11
September
2014
|
04:19 AM
America/Los_Angeles

No Mention Of Innovation At TC Disrupt?

This week at the Techcrunch Disrupt conference, it seems that "innovation" has been lost in a discussion about disruptive companies.

John Biggs reported:


Investment bankers Bill Hambrecht and Clayton Christensen took to the Disrupt SF stage today to defend the concepts of disruption and to address the ways the Valley predicted the future of financial services and technology.

"'Disruption' is, at its core, a really powerful idea," [Christensen] said. "Everyone hijacks the idea to do whatever they want now. It's the same way people hijacked the word 'paradigm' to justify lame things they're trying to sell to mankind.

"The Original Disruptor, Clayton Christensen, And VC Bill Hambrecht Talk About The Theory Of Disruption | TechCrunch


There wasn't a single mention of innovation in the article. I wonder if it was mentioned at all during the discussion. 

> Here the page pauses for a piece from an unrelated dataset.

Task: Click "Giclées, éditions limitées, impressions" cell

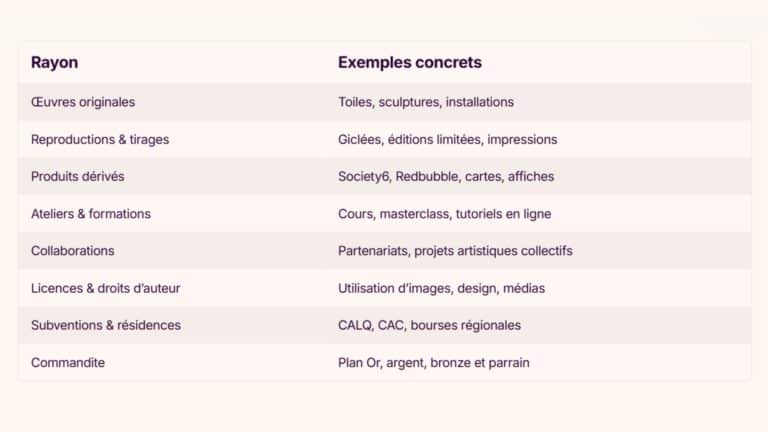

A disruptive company has to be innovative and vice versa. Disruption is the chief characteristic of true innovation otherwise it is an incremental improvement, and that's not enough to shift markets. 

Is "disruptive" now the way we say "innovative?" That doesn't make sense. A bomb is disruptive but it's certainly not innovative. Disruption is a quality of innovation but it is not the thing itself. 

Interestingly, in the discussion above,  Christensen said, "It's not really clear to me that Uber is disruptive." A diplomatic assessment of the poster-boy startup of the "sharing economy" valued at $18 billion.

Uber's disruption of the taxi trade is reliant on lower driver costs by avoiding regulatory and operational business costs such as insurance. That's not innovative but it's certainly illegal in most cities.